Complaint’s rights in its mark do not extend beyond the class of goods in which the mark is registered. There is no showing that the domain name is being used or will be used in a manner that is commercially adverse to Complainant. Furthermore, Respondent’s domain name is comprised of a common term. Therefore, and for the other reasons discussed above, Respondent has rights or legitimate interests in the disputed domain name pursuant to Policy ¶ 4(a)(ii). See Energy Source Inc. v. Your Energy Source, FA 96364 (Nat. Arb.

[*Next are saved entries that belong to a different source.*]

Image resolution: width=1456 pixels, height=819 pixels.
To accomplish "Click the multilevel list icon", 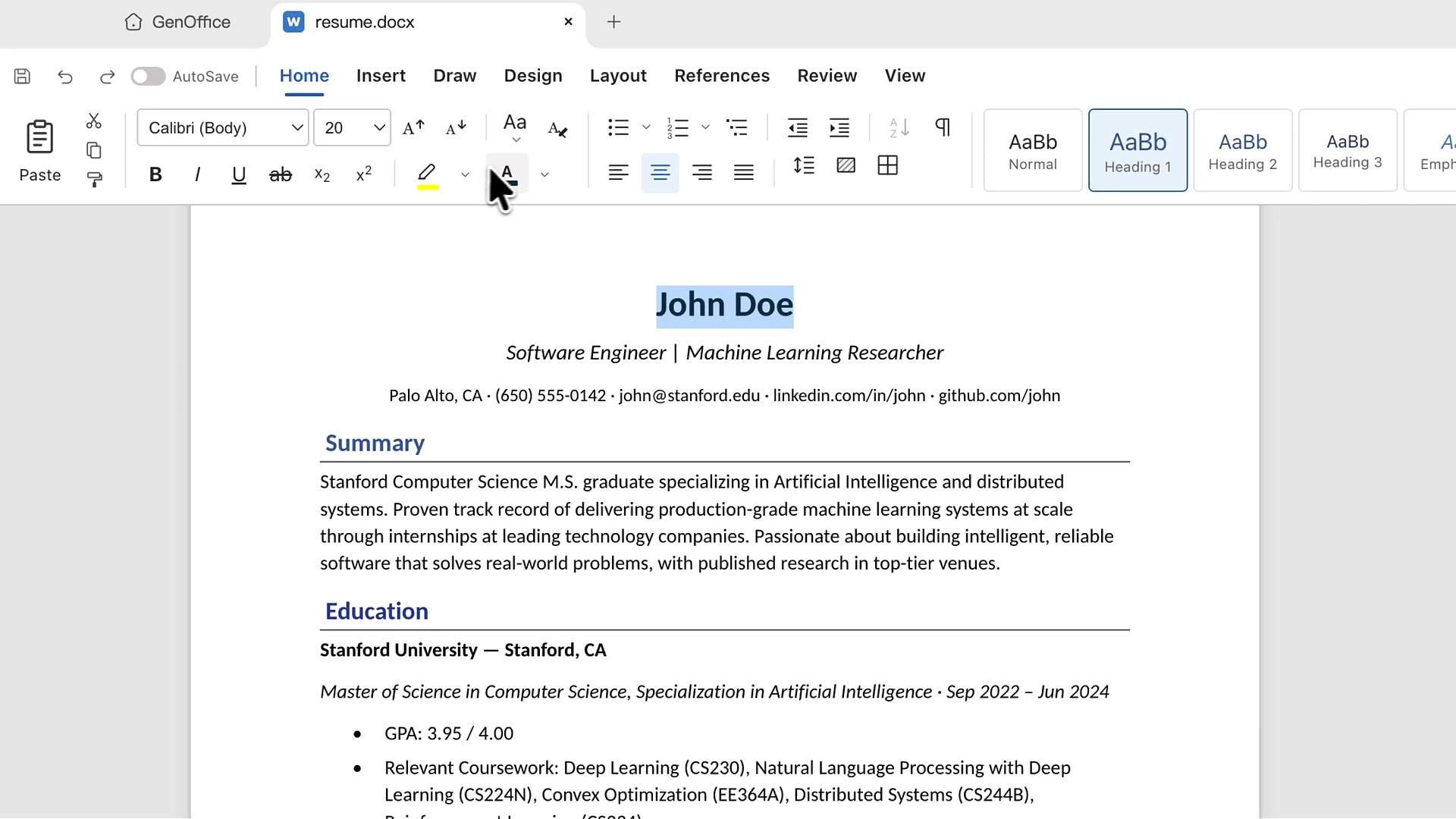I will pos(737,127).
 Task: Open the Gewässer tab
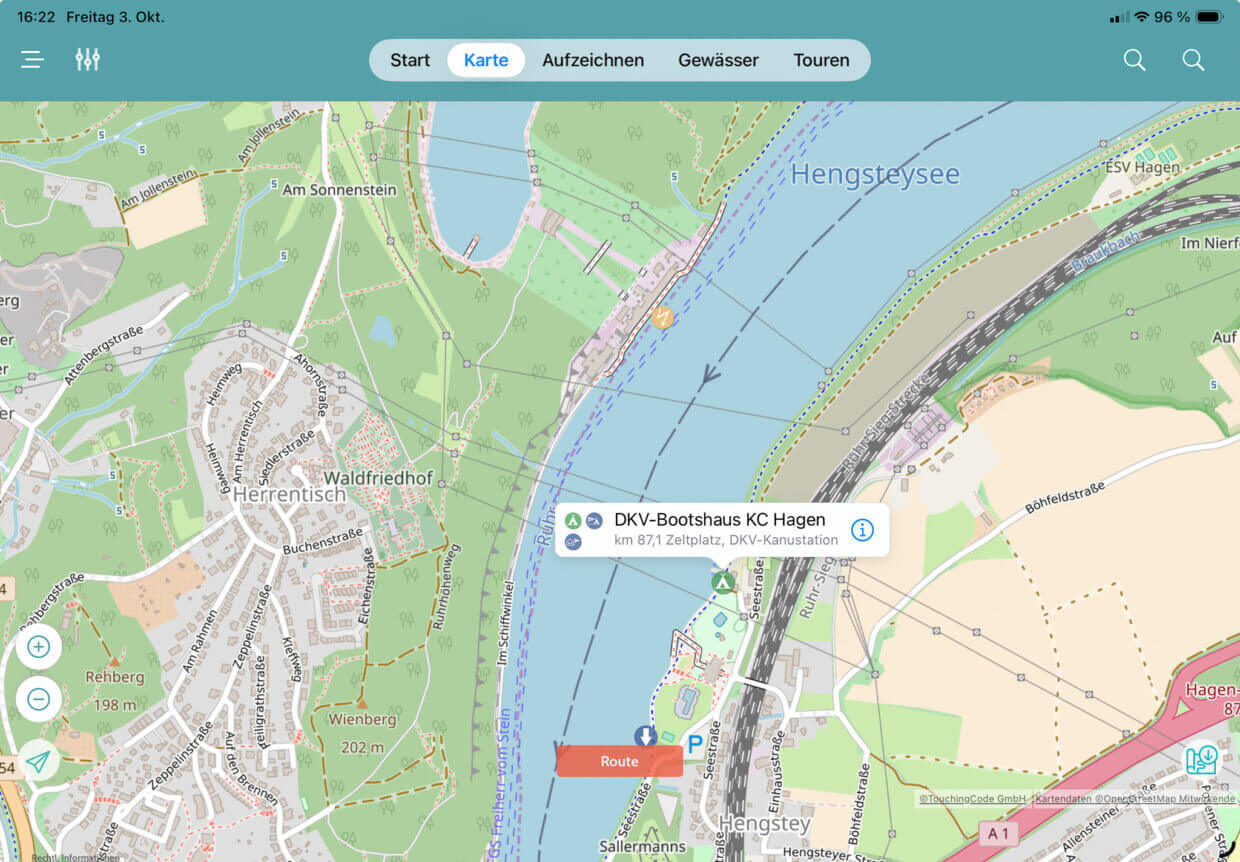point(718,60)
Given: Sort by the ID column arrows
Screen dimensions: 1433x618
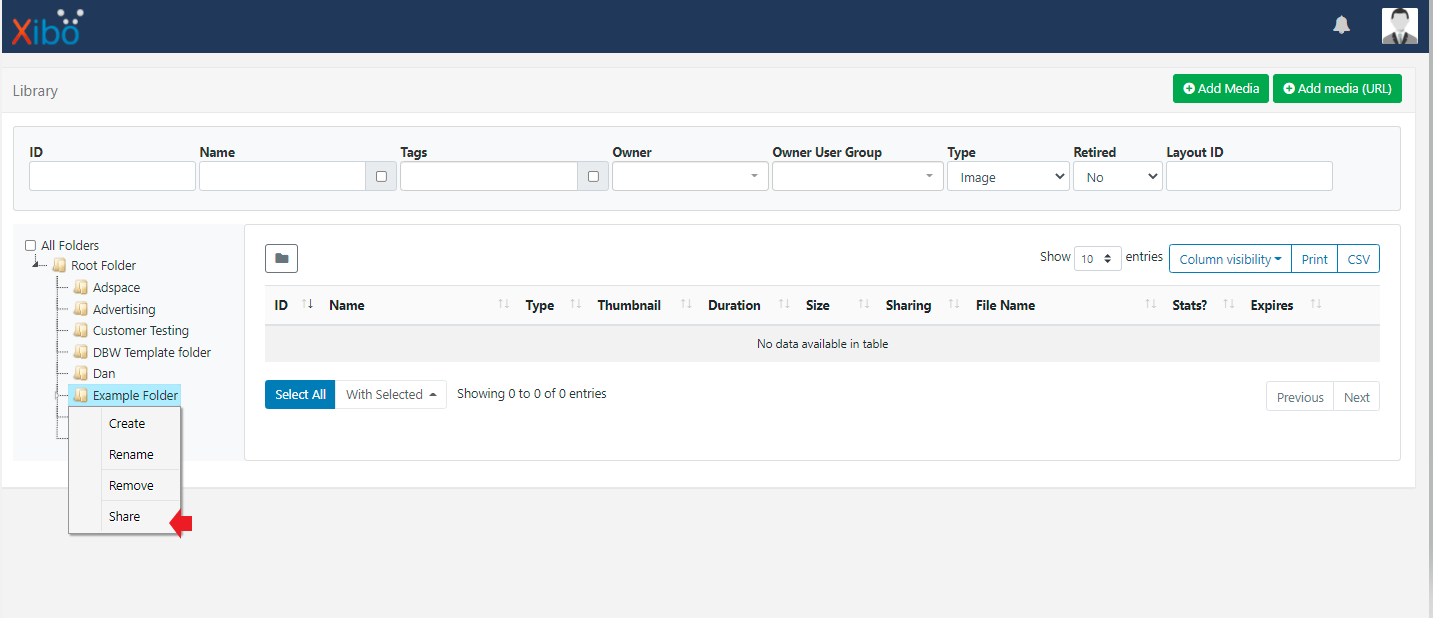Looking at the screenshot, I should click(307, 305).
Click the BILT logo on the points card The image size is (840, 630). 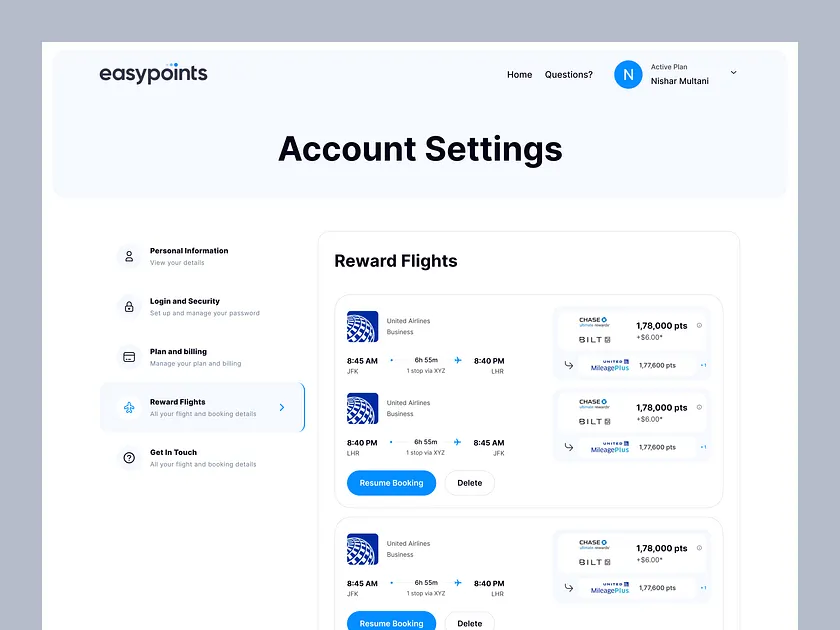coord(594,339)
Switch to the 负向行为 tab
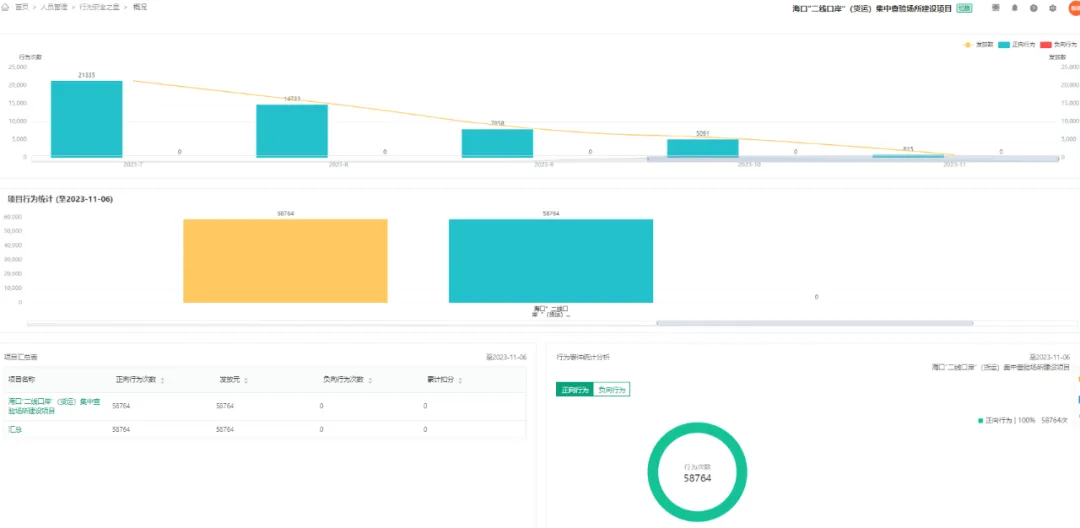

Forum Feb. 19, 2001) (finding that the respondent has rights and legitimate interests in the domain name where “Respondent has persuasively shown that the domain name is comprised of generic and/or descriptive terms, and, in any event, is not exclusively associated with Complainant’s business).
Complainant presents no evidence that Respondent has acted in bad faith with regard to the registration and use of the at-issue domain name. Complainant merely reports that it cannot find any reason for Respondent to register its trademarked name as a domain name other than for the purposes of selling it, renting, or otherwise transferring the domain name registration to Complainant or one of its competitors. Finding “no other reason” is not a reason. It is speculation. Therefore, Complainant fails to meet its burden of proof regarding bad faith registration and use under Policy ¶ 4(a)(iii). See Starwood Hotels & Resorts Worldwide, Inc. v. Samjo CellTech.Ltd, FA 406512 (Nat. Arb. Forum Mar. 9, 2005) (finding that the complainant failed to establish that respondent registered and used the disputed domain name in bad faith because mere assertions of bad faith are insufficient for a complainant to establish Policy ¶ 4(a)(iii)); see also Graman USA Inc. v. Shenzhen Graman Indus. Co. FA 133676 (Nat. Arb. Forum Jan. 16, 2003) (finding that general allegations of bad faith without supporting facts or specific examples do not supply a sufficient basis upon which the panel may conclude that the respondent acted in bad faith). Nowhere in the parties’ submissions is there any indication that Respondent acted in any manner inconsistent with the legitimate use of the domain name or had any bad faith intent.
Therefore, the Panel finds that the Respondent has not registered or used the at-issue domain name in bad faith.
Having established all three elements required under the ICANN Policy, the Panel concludes that relief shall be DENIED.